What this task involves
Could you retype only the lines from the one containing "Given: Select the" through the final line of the entries, both included, skipping any images?

Materials provided

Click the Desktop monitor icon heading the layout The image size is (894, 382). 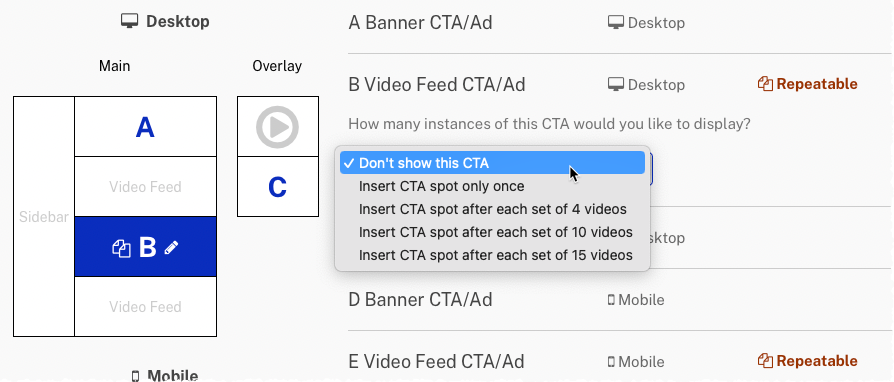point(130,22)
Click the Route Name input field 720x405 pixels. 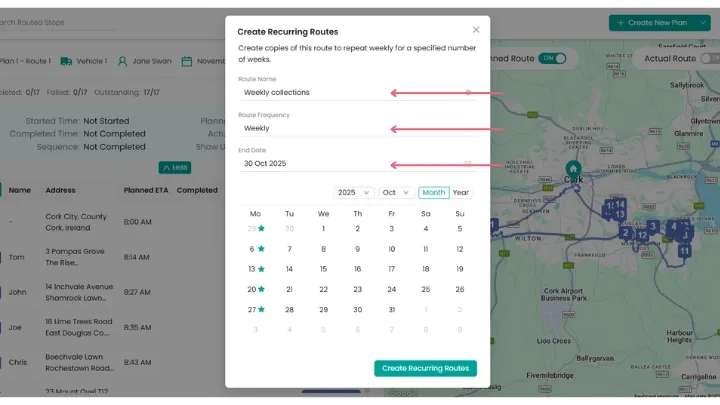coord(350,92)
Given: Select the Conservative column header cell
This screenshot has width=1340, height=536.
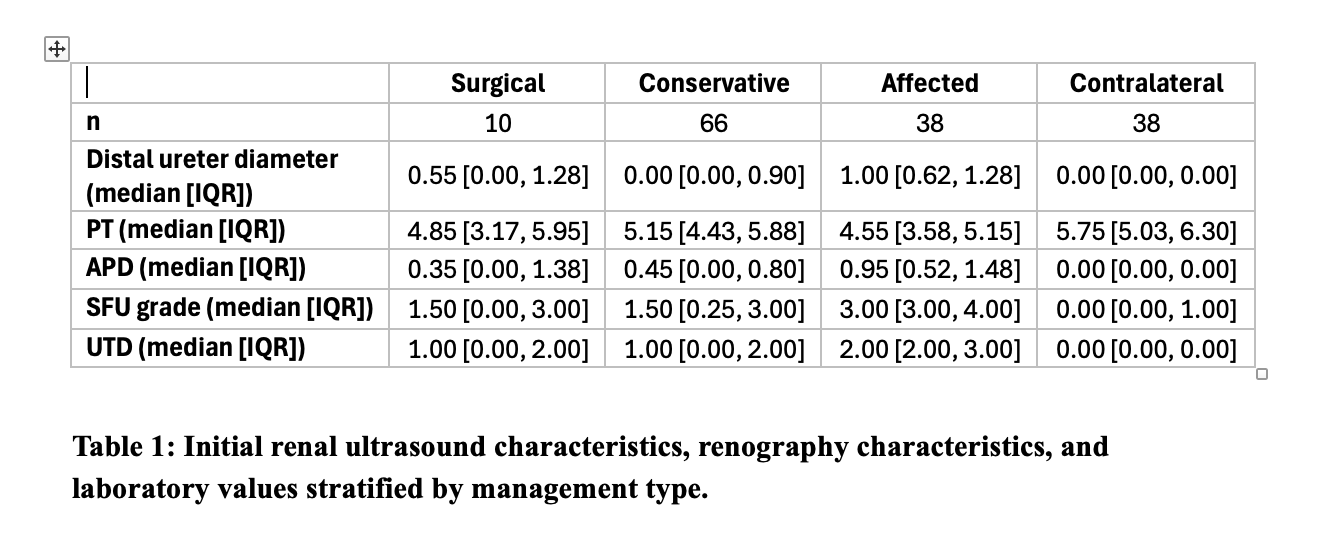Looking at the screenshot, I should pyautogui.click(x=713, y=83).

Reply
Given: Select the Conservative column header cell
This screenshot has width=1340, height=536.
Looking at the screenshot, I should pyautogui.click(x=713, y=83).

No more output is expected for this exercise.